If the US defies Russia’s warnings and goes ahead this week, the UK is expected to simultaneously announce it will also supply advanced long-range rocket systems. The British version of the MLRS, which can fire 12 missiles in less than a minute, has a more limited range of 84kms (52 miles). Earlier this month, Britain announced an additional £1.3bn in military support.
Speaking in Prague on Friday, the foreign secretary, Liz Truss, said it was “completely legitimate” for Nato and EU countries to provide more weapons, including tanks and planes, to Ukraine despite Russia’s objections. Like Boris Johnson, Truss says Russia’s leader, Vladimir Putin, must be seen to lose the war. Britain has demanded a return to Ukraine’s pre-2014 borders.
The UK’s uncompromising stance is not shared by leading European countries shaken by Russia’s advances, whose focus is increasingly on notional peace negotiations. Henry Kissinger, the veteran American diplomat, fuelled this debate last week in Davos by suggesting Kyiv should prepare to make concessions, amounting to a possible de facto partition.
Emmanuel Macron and Olaf Scholz held an 80-minute phone conversation with Putin, during which they urged the Russian president to hold “direct serious negotiations” with Volodymyr Zelenskiy. The French president and German chancellor called for an “immediate ceasefire and a withdrawal of Russian troops”.
Keir Giles, of London-based thinktank Chatham House, said a quick end to the conflict appeared to be the priority for France and Germany.
“There are already worrying indications that the flakiest of the western European partners may be discussing between themselves how to force a surrender on Ukraine in the form of territorial concessions in order to end the fighting ... It is more important to them [France and Germany] to end the fighting than to arrive at a workable outcome,” Giles said.
This apparent shift has angered east European governments such as Poland, whose president accused Germany of failing to keep a promise to provide heavy weapons. After Italy last week put forward a peace plan, which was dismissed by the Kremlin as “fantasy”, Edgars Rinkēvičs, Latvia’s foreign minister, warned that, in any case, Putin could not be trusted to stick to any settlement.

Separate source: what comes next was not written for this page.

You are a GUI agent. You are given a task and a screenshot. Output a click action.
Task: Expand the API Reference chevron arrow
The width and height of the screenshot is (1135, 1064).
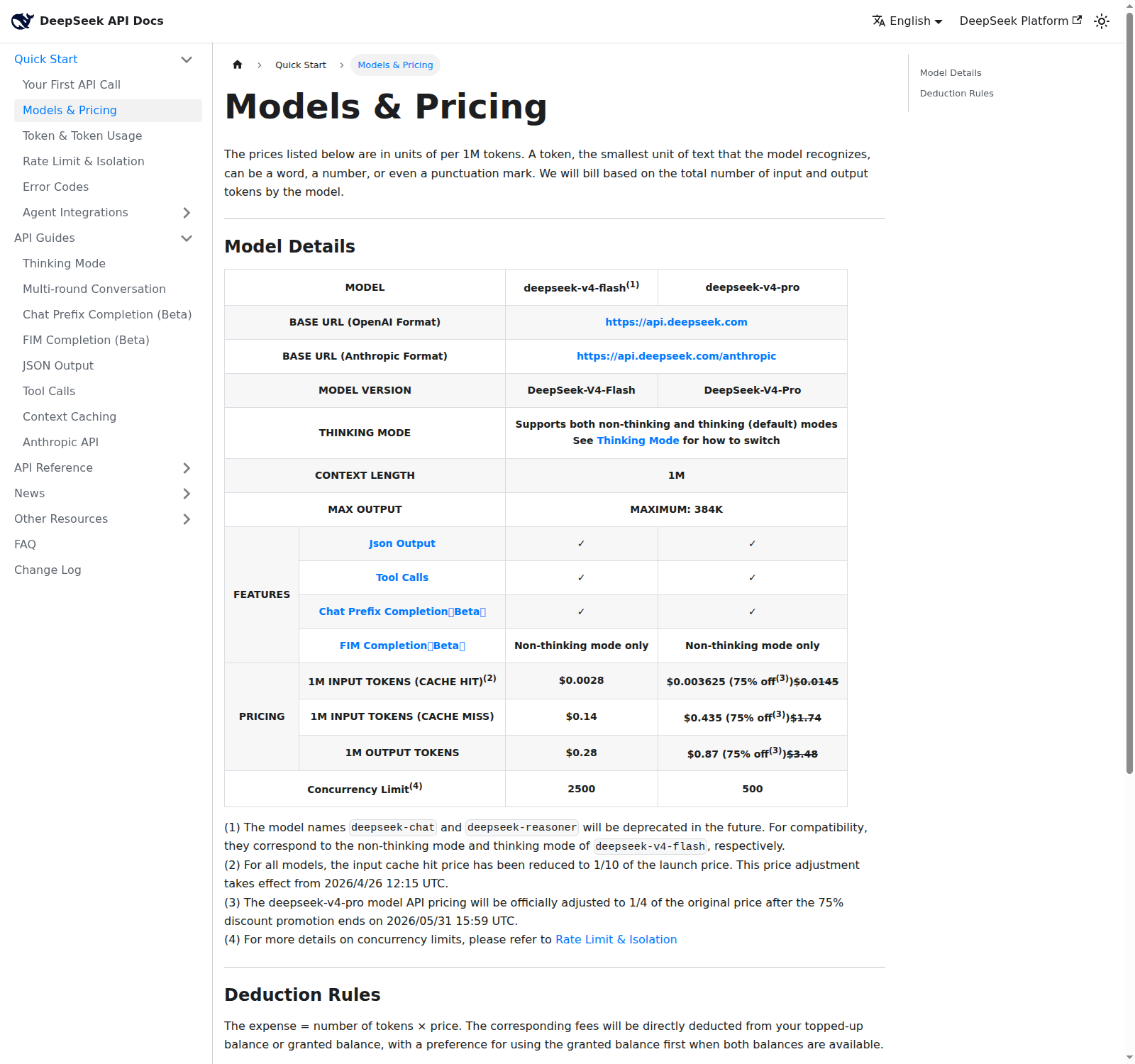pyautogui.click(x=187, y=468)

“Any agreement with Russia isn’t worth a broken penny,” the Ukrainian presidential adviser and peace talks negotiator, Mykhailo Podolyak, said. “Is it possible to negotiate with a country that always lies cynically? ... Russia has proved that it is a barbarian country that threatens world security. A barbarian can only be stopped by force.”
Pressure to talk peace or make concessions is feeding Ukraine’s concerns that it is in a race against time to turn around its battlefield fortunes. The Kyiv government said on Saturday that its forces may have to retreat from Luhansk to avoid encirclement.
Russia’s defence ministry said the eastern Ukrainian town of Lyman had fallen under the full control of Russian and Russian-backed forces in the region. Meanwhile, a group of independent international legal experts accused Russia of committing genocide.
Notwithstanding recent Ukrainian setbacks, Peter Ricketts, a former UK national security adviser, said the west must not back away now.
“Having supported Ukraine and encouraged them to stand up to Russian aggression in the early phase, we’ve now got a real obligation to see it through for the long term,” he said. “It would be disastrous to scale down western support after they’ve done the really hard bit to face the Russians. We’ve got to knuckle down for the long term. Military support can reduce over time and probably the economic support will become more important as the fighting gradually subsides.”